● **WRITTEN REQUEST**: Arrange the lines below into a Markdown table with a Row column for the row number and a Line column for the line, omitting blank lines. Leave the pictures out of the table.
#### EXERCISE MATERIAL
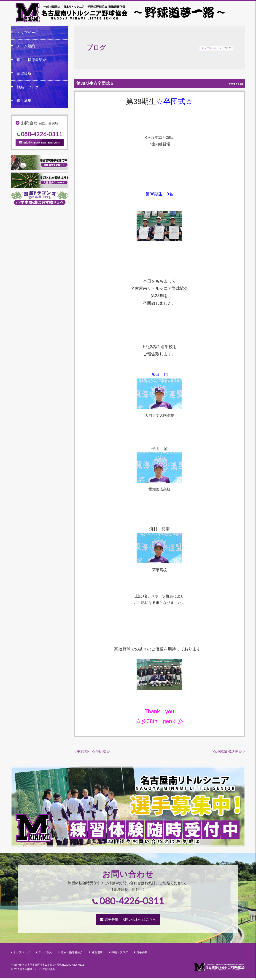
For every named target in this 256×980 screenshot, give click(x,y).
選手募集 (24, 101)
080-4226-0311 (42, 134)
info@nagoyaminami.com (39, 142)
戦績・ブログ (27, 87)
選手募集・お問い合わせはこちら (130, 921)
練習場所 (24, 73)
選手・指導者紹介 (31, 60)
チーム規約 (26, 46)
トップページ (209, 48)
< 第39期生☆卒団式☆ (92, 753)
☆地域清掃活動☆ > (229, 753)
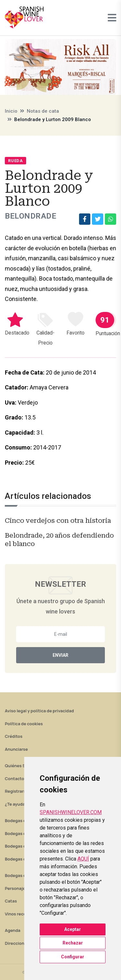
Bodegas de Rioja (22, 820)
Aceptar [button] (73, 929)
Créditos (14, 736)
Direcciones (17, 943)
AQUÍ (83, 859)
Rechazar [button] (73, 943)
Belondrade (30, 216)
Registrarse (17, 791)
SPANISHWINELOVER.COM (70, 812)
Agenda (13, 930)
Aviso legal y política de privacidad (39, 711)
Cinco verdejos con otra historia (58, 520)
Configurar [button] (72, 957)
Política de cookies (24, 724)
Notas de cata (43, 111)
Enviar (61, 655)
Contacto (14, 778)
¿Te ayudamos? (20, 804)
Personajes (16, 888)
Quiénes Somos (21, 765)
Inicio (11, 111)
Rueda (15, 161)
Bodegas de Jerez (22, 846)
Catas (11, 901)
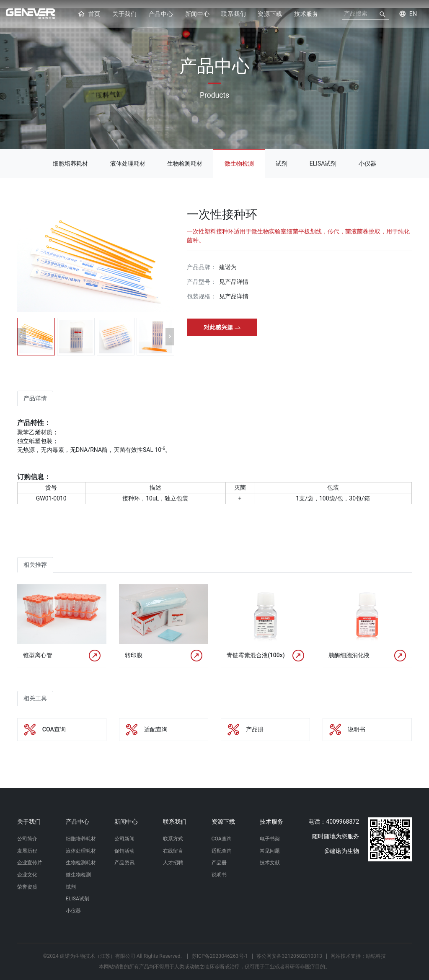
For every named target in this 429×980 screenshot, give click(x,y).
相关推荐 (35, 557)
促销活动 (124, 844)
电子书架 (270, 831)
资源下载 (270, 15)
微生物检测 (239, 156)
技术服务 (306, 15)
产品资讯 (124, 856)
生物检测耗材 (185, 156)
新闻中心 (197, 15)
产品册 (219, 856)
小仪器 (367, 156)
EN (408, 15)
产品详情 (35, 390)
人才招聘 (173, 856)
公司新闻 (124, 831)
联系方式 (173, 831)
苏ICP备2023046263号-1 (220, 954)
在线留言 (173, 844)
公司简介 (27, 831)
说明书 (219, 869)
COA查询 (222, 831)
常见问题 (270, 844)
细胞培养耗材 (70, 156)
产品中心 (161, 15)
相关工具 (35, 690)
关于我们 (124, 15)
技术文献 (270, 856)
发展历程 (27, 844)
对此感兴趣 (222, 319)
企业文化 (27, 869)
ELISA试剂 (323, 156)
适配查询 (222, 844)
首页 (89, 15)
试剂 (282, 156)
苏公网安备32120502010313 (289, 954)
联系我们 (233, 15)
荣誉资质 (27, 882)
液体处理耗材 (128, 156)
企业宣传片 (30, 856)
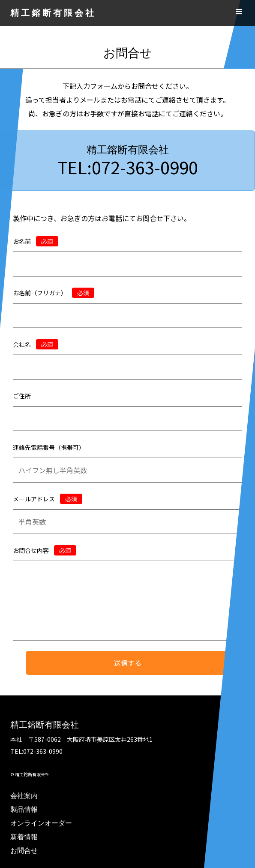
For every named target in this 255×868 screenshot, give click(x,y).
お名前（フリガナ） (54, 293)
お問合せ (24, 850)
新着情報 (24, 837)
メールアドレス (48, 499)
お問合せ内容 (45, 550)
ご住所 (22, 396)
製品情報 (24, 809)
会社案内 (24, 795)
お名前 (36, 241)
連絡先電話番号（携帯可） (49, 447)
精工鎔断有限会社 (53, 13)
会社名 (36, 344)
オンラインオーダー (41, 823)
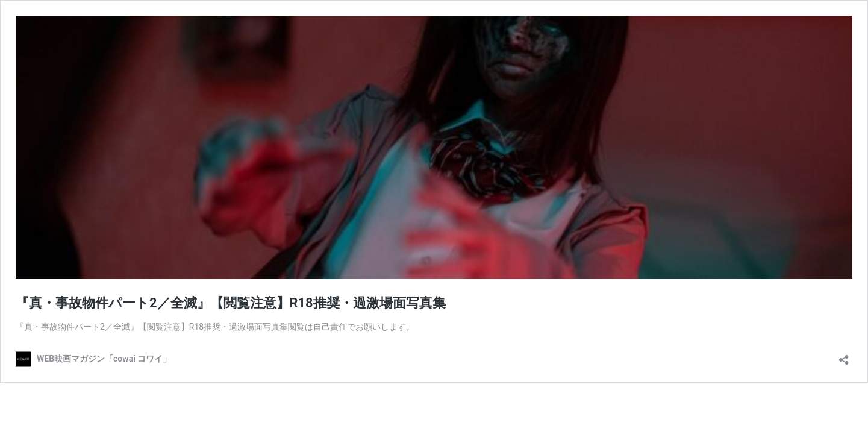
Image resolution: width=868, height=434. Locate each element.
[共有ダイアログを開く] (844, 356)
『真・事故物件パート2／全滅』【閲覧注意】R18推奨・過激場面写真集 (231, 303)
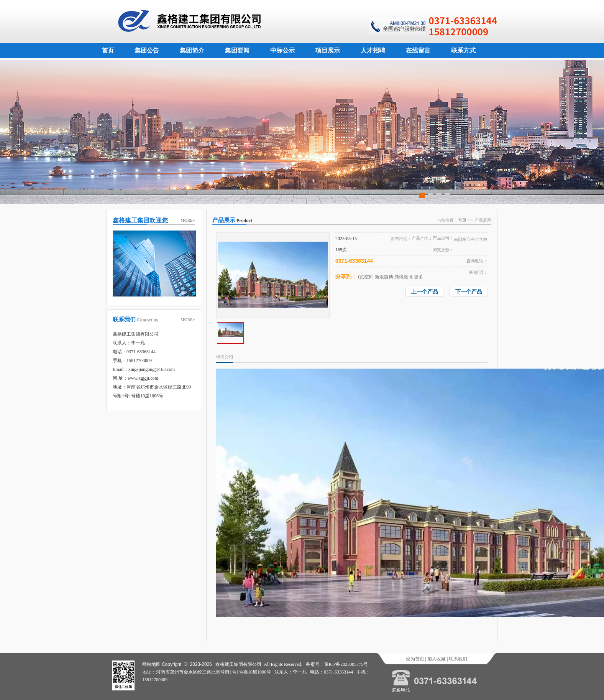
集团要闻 (237, 50)
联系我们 (458, 659)
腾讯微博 (404, 277)
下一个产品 (469, 292)
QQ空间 (366, 277)
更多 (419, 277)
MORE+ (188, 220)
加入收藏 (437, 659)
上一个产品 (425, 292)
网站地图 (151, 664)
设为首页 (415, 659)
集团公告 (147, 50)
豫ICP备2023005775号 (346, 664)
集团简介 (192, 50)
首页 (108, 50)
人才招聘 (373, 50)
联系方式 (463, 50)
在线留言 (418, 50)
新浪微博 (384, 277)
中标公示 (282, 50)
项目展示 (328, 50)
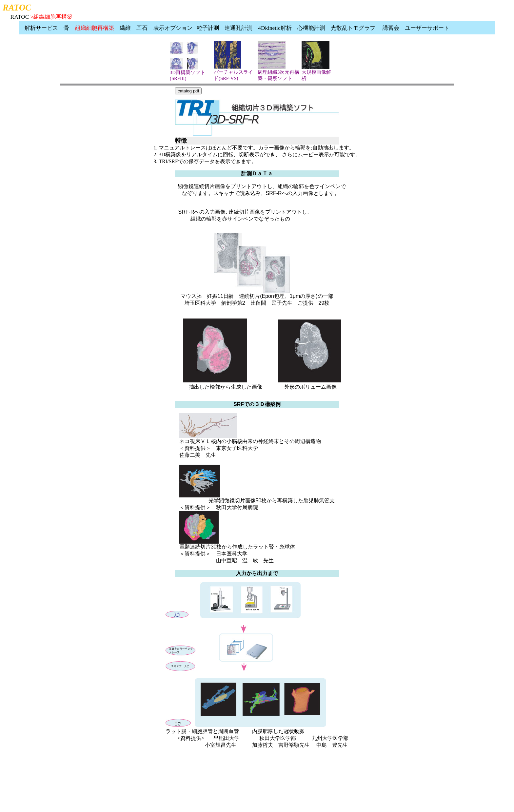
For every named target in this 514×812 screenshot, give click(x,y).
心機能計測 (311, 28)
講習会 (391, 28)
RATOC (20, 17)
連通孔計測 (238, 28)
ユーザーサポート (427, 28)
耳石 (142, 28)
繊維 (125, 28)
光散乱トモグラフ (353, 28)
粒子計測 (208, 28)
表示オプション (173, 28)
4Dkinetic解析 (275, 28)
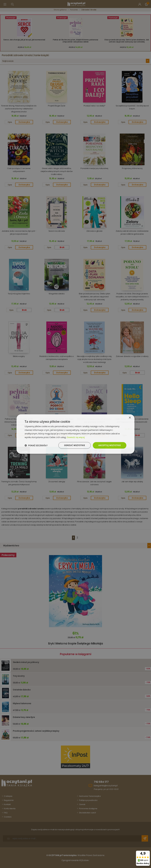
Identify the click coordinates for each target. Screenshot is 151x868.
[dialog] (75, 434)
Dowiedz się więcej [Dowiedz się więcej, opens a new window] (76, 437)
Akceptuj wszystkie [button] (109, 445)
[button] (36, 445)
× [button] (129, 417)
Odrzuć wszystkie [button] (74, 445)
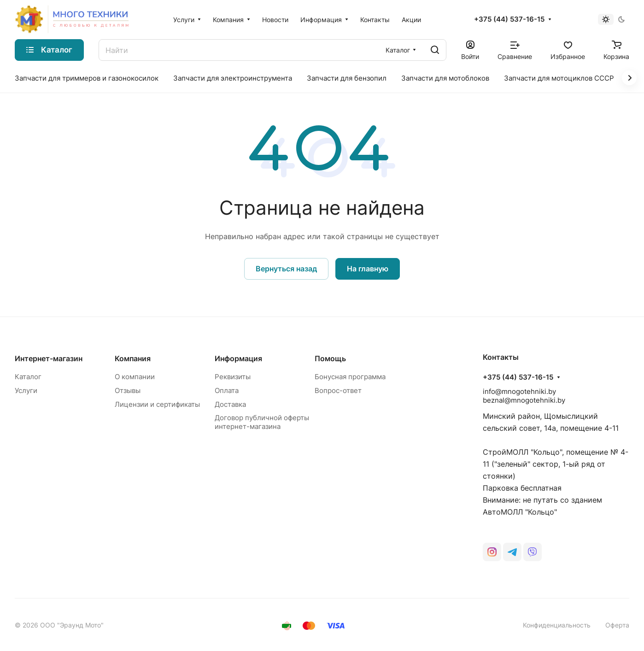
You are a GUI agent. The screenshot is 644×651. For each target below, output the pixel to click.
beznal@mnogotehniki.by (524, 400)
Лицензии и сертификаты (157, 404)
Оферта (617, 625)
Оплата (227, 390)
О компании (135, 376)
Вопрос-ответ (338, 390)
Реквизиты (233, 376)
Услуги (26, 390)
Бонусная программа (350, 376)
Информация (238, 358)
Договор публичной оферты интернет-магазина (262, 422)
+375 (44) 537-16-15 (509, 19)
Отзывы (128, 390)
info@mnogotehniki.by (519, 391)
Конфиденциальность (556, 625)
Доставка (230, 404)
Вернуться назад (286, 269)
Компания (133, 358)
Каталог (28, 376)
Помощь (330, 358)
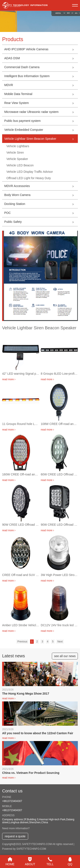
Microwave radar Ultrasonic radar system (41, 112)
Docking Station (41, 204)
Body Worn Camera (41, 195)
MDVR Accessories (41, 186)
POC (41, 213)
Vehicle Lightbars (18, 146)
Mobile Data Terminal (41, 94)
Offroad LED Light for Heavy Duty (28, 178)
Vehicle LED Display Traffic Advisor (30, 172)
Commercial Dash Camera (41, 67)
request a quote (15, 836)
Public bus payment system (41, 121)
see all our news (65, 656)
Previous (22, 642)
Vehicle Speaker (17, 159)
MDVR (41, 85)
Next (60, 642)
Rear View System (41, 103)
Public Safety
########
● **ANSWER FOR THE TASK**:
| Row | Line |
|---|---|
| 1 | For every named target in this 256×980 screenshot, give click(x,y). |
| 2 | 選手募集 (24, 101) |
| 3 | 080-4226-0311 (42, 134) |
| 4 | info@nagoyaminami.com (39, 142) |
| 5 | 戦績・ブログ (27, 87) |
| 6 | 選手募集・お問い合わせはこちら (130, 921) |
| 7 | 練習場所 (24, 73) |
| 8 | 選手・指導者紹介 (31, 60) |
| 9 | チーム規約 (26, 46) |
| 10 | トップページ (209, 48) |
| 11 | < 第39期生☆卒団式☆ (92, 753) |
| 12 | ☆地域清掃活動☆ > (229, 753) |
| 13 | Bodegas de Rioja (22, 820) |
| 14 | Aceptar [button] (73, 929) |
| 15 | Créditos (14, 736) |
| 16 | Direcciones (17, 943) |
| 17 | AQUÍ (83, 859) |
| 18 | Rechazar [button] (73, 943) |
| 19 | Belondrade (30, 216) |
| 20 | Registrarse (17, 791) |
| 21 | SPANISHWINELOVER.COM (70, 812) |
| 22 | Agenda (13, 930) |
| 23 | Aviso legal y política de privacidad (39, 711) |
| 24 | Cinco verdejos con otra historia (58, 520) |
| 25 | Configurar [button] (72, 957) |
| 26 | Política de cookies (24, 724) |
| 27 | Notas de cata (43, 111) |
| 28 | Enviar (61, 655) |
| 29 | Contacto (14, 778) |
| 30 | ¿Te ayudamos? (20, 804) |
| 31 | Personajes (16, 888) |
| 32 | Quiénes Somos (21, 765) |
| 33 | Inicio (11, 111) |
| 34 | Rueda (15, 161) |
| 35 | Bodegas de Jerez (22, 846) |
| 36 | Catas (11, 901) |
| 37 | For every named target in this 429×980 screenshot, give click(x,y). |
| 38 | 相关推荐 (35, 557) |
| 39 | 促销活动 (124, 844) |
| 40 | 电子书架 (270, 831) |
| 41 | 资源下载 (270, 15) |
| 42 | 微生物检测 (239, 156) |
| 43 | 技术服务 (306, 15) |
| 44 | 产品资讯 (124, 856) |
| 45 | 生物检测耗材 (185, 156) |
| 46 | 新闻中心 (197, 15) |
| 47 | 产品册 (219, 856) |
| 48 | 小仪器 (367, 156) |
| 49 | EN (408, 15) |
| 50 | 产品详情 (35, 390) |
| 51 | 人才招聘 (173, 856) |
| 52 | 公司新闻 (124, 831) |
| 53 | 联系方式 (173, 831) |
| 54 | 苏ICP备2023046263号-1 (220, 954) |
| 55 | 在线留言 (173, 844) |
| 56 | 公司简介 (27, 831) |
| 57 | 说明书 (219, 869) |
| 58 | COA查询 (222, 831) |
| 59 | 常见问题 (270, 844) |
| 60 | 细胞培养耗材 (70, 156) |
| 61 | 产品中心 (161, 15) |
| 62 | 相关工具 (35, 690) |
| 63 | 关于我们 (124, 15) |
| 64 | 技术文献 (270, 856) |
| 65 | 发展历程 (27, 844) |
| 66 | 对此感兴趣 (222, 319) |
| 67 | 企业文化 (27, 869) |
| 68 | ELISA试剂 (323, 156) |
| 69 | 适配查询 (222, 844) |
| 70 | 首页 (89, 15) |
| 71 | 试剂 (282, 156) |
| 72 | 苏公网安备32120502010313 (289, 954) |
| 73 | 联系我们 (233, 15) |
| 74 | 荣誉资质 (27, 882) |
| 75 | 液体处理耗材 (128, 156) |
| 76 | 企业宣传片 (30, 856) |
| 77 | For every named target in this 255×868 screenshot, give click(x,y). |
| 78 | お名前（フリガナ） (54, 293) |
| 79 | お問合せ (24, 850) |
| 80 | 新着情報 (24, 837) |
| 81 | メールアドレス (48, 499) |
| 82 | お問合せ内容 (45, 550) |
| 83 | ご住所 (22, 396) |
| 84 | 製品情報 (24, 809) |
| 85 | 会社案内 (24, 795) |
| 86 | お名前 (36, 241) |
| 87 | 連絡先電話番号（携帯可） (49, 447) |
| 88 | 精工鎔断有限会社 (53, 13) |
| 89 | 会社名 (36, 344) |
| 90 | オンラインオーダー (41, 823) |
| 91 | Image resolution: width=868, height=434. Locate each element. |
| 92 | [共有ダイアログを開く] (844, 356) |
| 93 | 『真・事故物件パート2／全滅』【閲覧注意】R18推奨・過激場面写真集 (231, 303) |
| 94 | 集团要闻 (237, 50) |
| 95 | 联系我们 (458, 659) |
| 96 | 腾讯微博 (404, 277) |
| 97 | 下一个产品 (469, 292) |
| 98 | QQ空间 (366, 277) |
| 99 | 更多 (419, 277) |
| 100 | MORE+ (188, 220) |
| 101 | 加入收藏 (437, 659) |
| 102 | 上一个产品 (425, 292) |
| 103 | 网站地图 (151, 664) |
| 104 | 设为首页 (415, 659) |
| 105 | 集团公告 (147, 50) |
| 106 | 豫ICP备2023005775号 (346, 664) |
| 107 | 集团简介 (192, 50) |
| 108 | 首页 (108, 50) |
| 109 | 人才招聘 (373, 50) |
| 110 | 联系方式 (463, 50) |
| 111 | 在线留言 (418, 50) |
| 112 | 新浪微博 (384, 277) |
| 113 | 中标公示 (282, 50) |
| 114 | 项目展示 (328, 50) |
| 115 | For every named target in this 514×812 screenshot, give click(x,y). |
| 116 | 心機能計測 (311, 28) |
| 117 | 講習会 (391, 28) |
| 118 | RATOC (20, 17) |
| 119 | 連通孔計測 (238, 28) |
| 120 | ユーザーサポート (427, 28) |
| 121 | 耳石 (142, 28) |
| 122 | 繊維 (125, 28) |
| 123 | 光散乱トモグラフ (353, 28) |
| 124 | 粒子計測 (208, 28) |
| 125 | 表示オプション (173, 28) |
| 126 | 4Dkinetic解析 (275, 28) |
| 127 | Identify the click coordinates for each target. Screenshot is 151x868. |
| 128 | [dialog] (75, 434) |
| 129 | Dowiedz się więcej [Dowiedz się więcej, opens a new window] (76, 437) |
| 130 | Akceptuj wszystkie [button] (109, 445) |
| 131 | [button] (36, 445) |
| 132 | × [button] (129, 417) |
| 133 | Odrzuć wszystkie [button] (74, 445) |
| 134 | You are a GUI agent. The screenshot is 644×651. For each target below, output the pixel to click. |
| 135 | beznal@mnogotehniki.by (524, 400) |
| 136 | Лицензии и сертификаты (157, 404) |
| 137 | Оферта (617, 625) |
| 138 | Оплата (227, 390) |
| 139 | О компании (135, 376) |
| 140 | Вопрос-ответ (338, 390) |
| 141 | Реквизиты (233, 376) |
| 142 | Услуги (26, 390) |
| 143 | Бонусная программа (350, 376) |
| 144 | Информация (238, 358) |
| 145 | Договор публичной оферты интернет-магазина (262, 422) |
| 146 | +375 (44) 537-16-15 (509, 19) |
| 147 | Отзывы (128, 390) |
| 148 | info@mnogotehniki.by (519, 391) |
| 149 | Конфиденциальность (556, 625) |
| 150 | Доставка (230, 404) |
| 151 | Вернуться назад (286, 269) |
| 152 | Компания (133, 358) |
| 153 | Каталог (28, 376) |
| 154 | Помощь (330, 358) |
| 155 | Microwave radar Ultrasonic radar system (41, 112) |
| 156 | Docking Station (41, 204) |
| 157 | Body Worn Camera (41, 195) |
| 158 | MDVR Accessories (41, 186) |
| 159 | POC (41, 213) |
| 160 | Vehicle Lightbars (18, 146) |
| 161 | Mobile Data Terminal (41, 94) |
| 162 | Offroad LED Light for Heavy Duty (28, 178) |
| 163 | Vehicle LED Display Traffic Advisor (30, 172) |
| 164 | Commercial Dash Camera (41, 67) |
| 165 | request a quote (15, 836) |
| 166 | Public bus payment system (41, 121) |
| 167 | see all our news (65, 656) |
| 168 | Previous (22, 642) |
| 169 | Vehicle Speaker (17, 159) |
| 170 | MDVR (41, 85) |
| 171 | Next (60, 642) |
| 172 | Rear View System (41, 103) |
| 173 | Public Safety |